The silence

When we first moved there, she loved it: the silence and solitude. She liked it when I didn’t speak much, so I spoke less and less. I felt marvellous in that peacefulness, though I sometimes missed my family. She did her work and sold some of it, enough for us to get by. She still didn’t sleep well, but she never complained; she just got up sometimes and went to the kitchen to fix a drink.
I laughed when she wanted to draw me. It was embarrassing, I felt like a model. She said if she drew me once a week she might be allowed to have me.
Thinking back it was a strange thing to say but I suppose drawing was her way of feeling connected to things, or to herself. I don’t know.
Once when she returned from an excursion and I went to kiss her she avoided me, then turned back, looked me deeply in the eyes, and said nothing for the rest of the evening. The next day she showed me the sketches she’d been doing: fearful things, like the gargoyles on cathedrals.
She started only sleeping during the day. She said the dark made everything seem too still and sinister to sleep, that the things in our house were conspiring against her.
One evening she said: ‘Say something. Please.’
I thought and said: ‘Isn’t it strange how two people who’ve lived together for years come to resemble each other? In their thoughts and faces. I want us to grow old like two trees that grow together, you’ve seen the ones in the forest, with all their cracks and wrinkles, even like the old couple at the store, you’ve seen the way they move, or that old man and his dog.’
She said, almost to herself: ‘It’s like God making Adam in one piece. Whole thoughts. Whole feelings. Then Eve with her sinister curiosity.’
She said nothing the rest of the evening.
She started selling fewer paintings and our savings dried up. I had to cook every meal and food isn’t easy to come by in those parts.
One day while she was painting I found her diary.
She’d written:

The fact is that life itself, everyday life with its people, chatter, money, dramas, ingesting and excreting, is nothing to me, has always been nothing: a paltry illusion. I don’t want it to be so but it is so. Landscape and portrait painters are ridiculous to me. Everything is ridiculous but what points away from, out of this life.

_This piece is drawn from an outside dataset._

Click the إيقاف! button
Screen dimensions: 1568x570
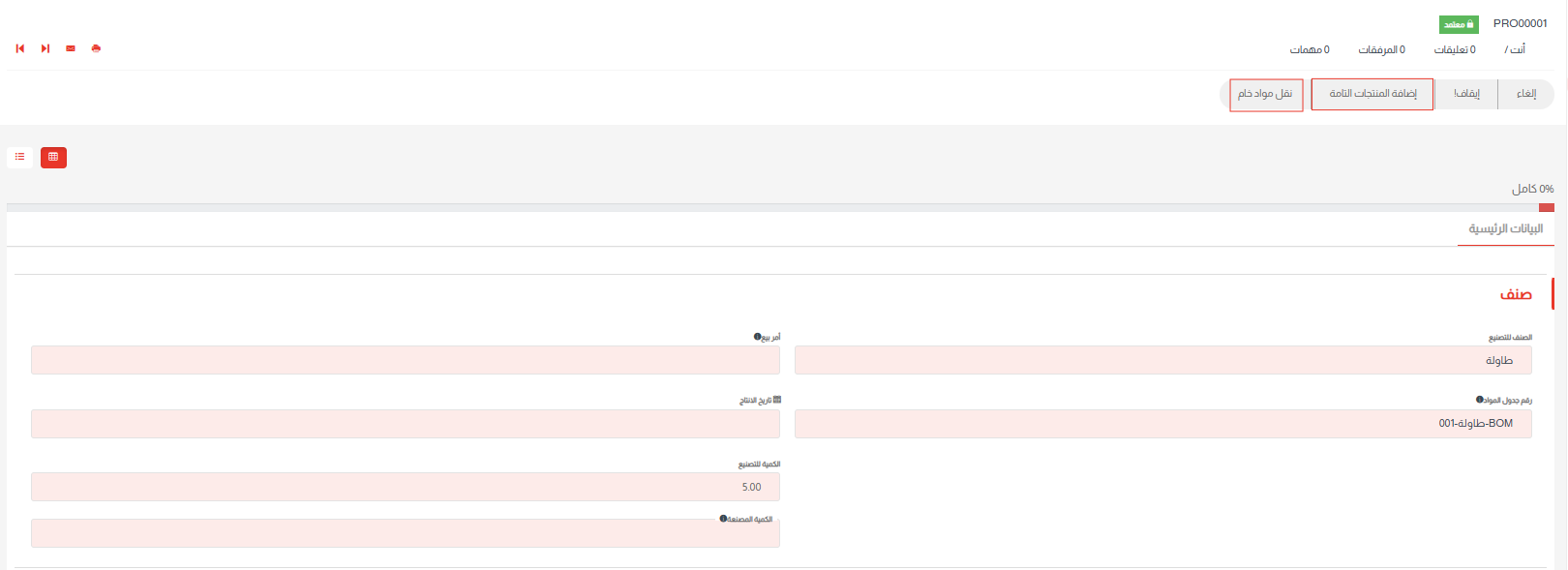pos(1466,94)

Talking to other people, socialising, falls so short of what it ought to be, of reflecting our real selves, that it disgusts me.

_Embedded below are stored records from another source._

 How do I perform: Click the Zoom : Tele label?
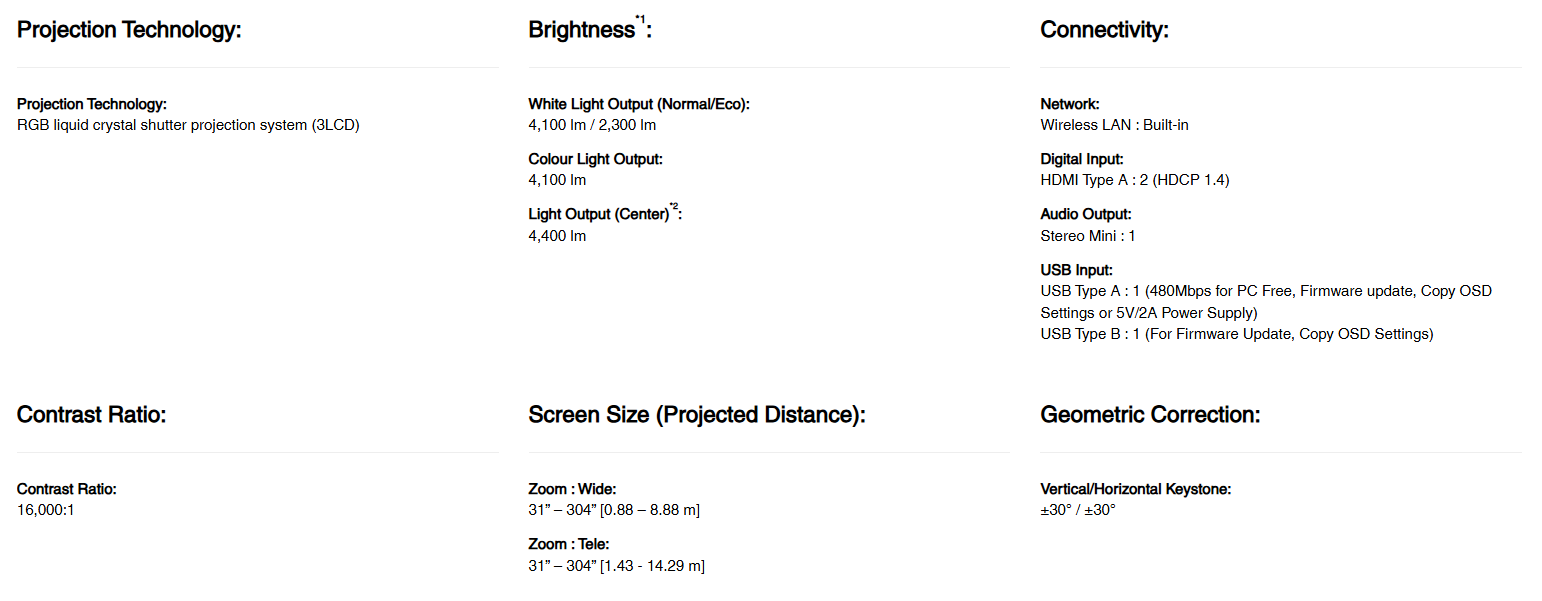pos(568,545)

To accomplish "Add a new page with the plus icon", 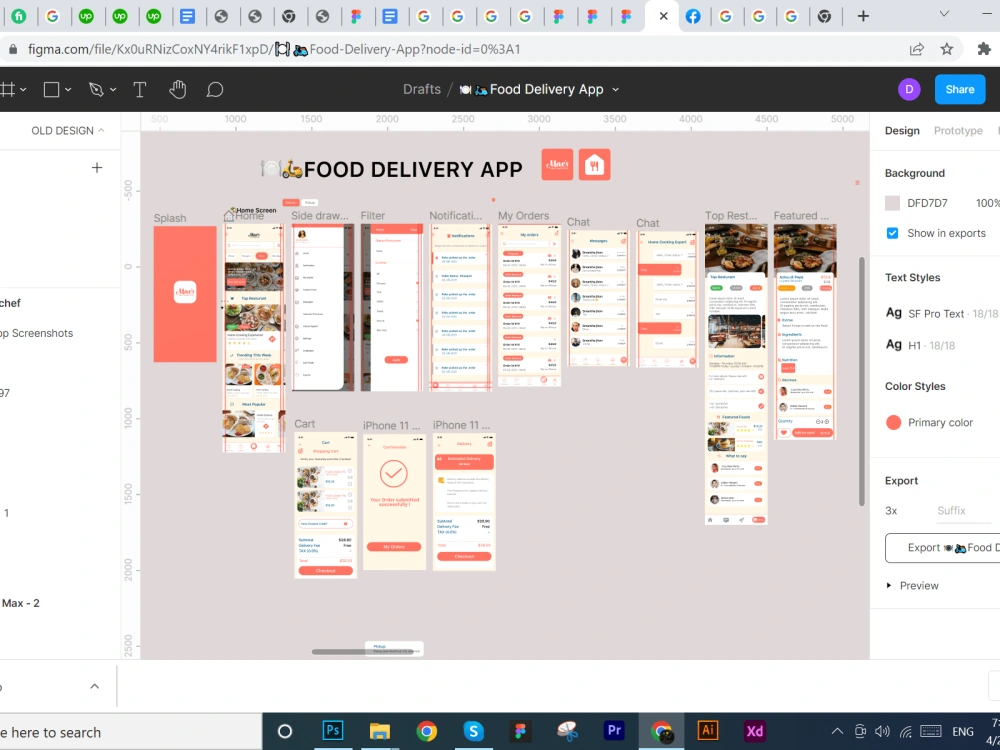I will pos(97,167).
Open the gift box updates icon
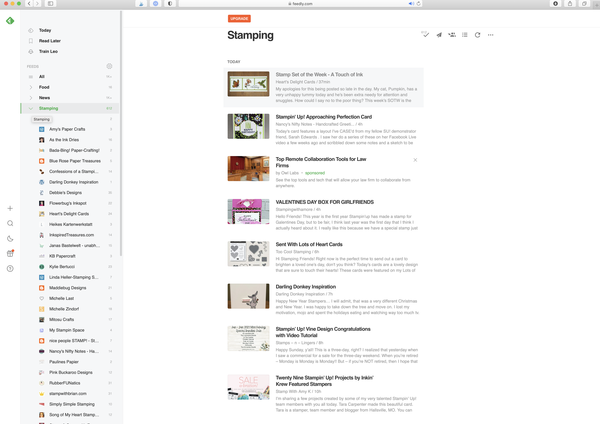 [10, 253]
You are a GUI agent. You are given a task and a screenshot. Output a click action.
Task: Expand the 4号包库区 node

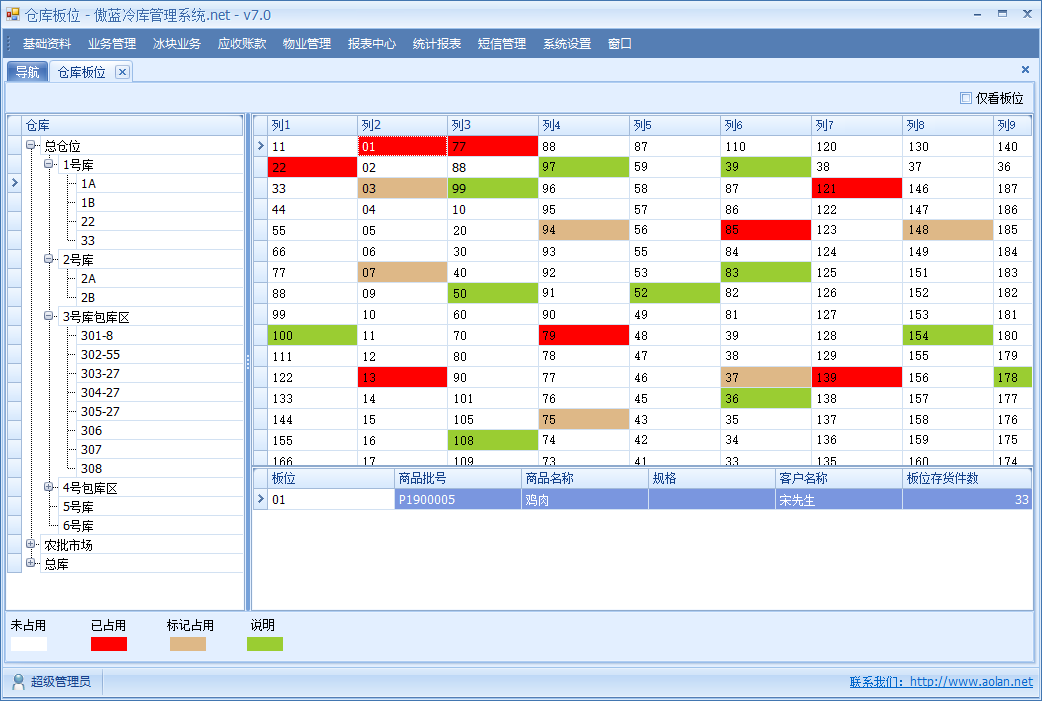point(50,488)
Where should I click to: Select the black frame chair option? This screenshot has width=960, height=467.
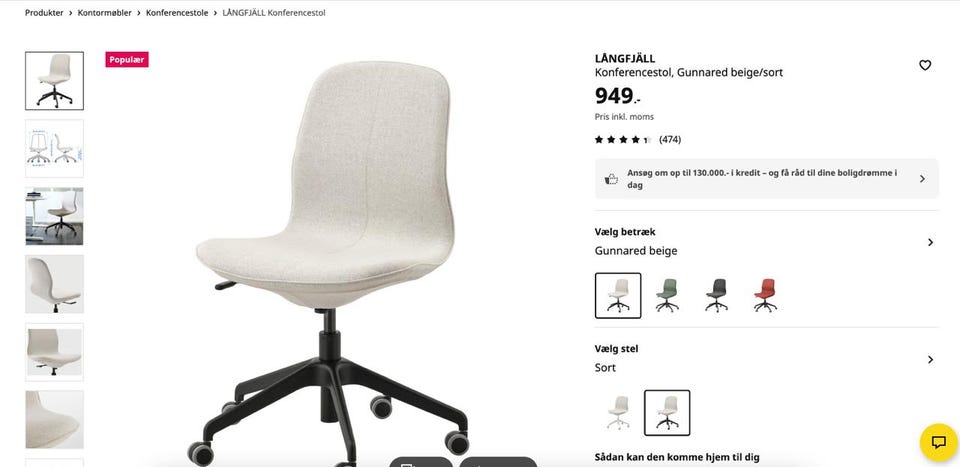[x=667, y=413]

There was nothing about me, my name wasn’t mentioned once.
She asked me to stay up with her. She said she was afraid of her mind. She wanted me to ride out the silence with her.
After a week it started frightening me too. Some nights it seemed it would never end. She comforted me and told me she knew exactly how I felt.
It was the first time she’d caressed me for months.
She looked almost happy.
It was that touch that made her absence palpable to me. That was the moment I knew I had to leave.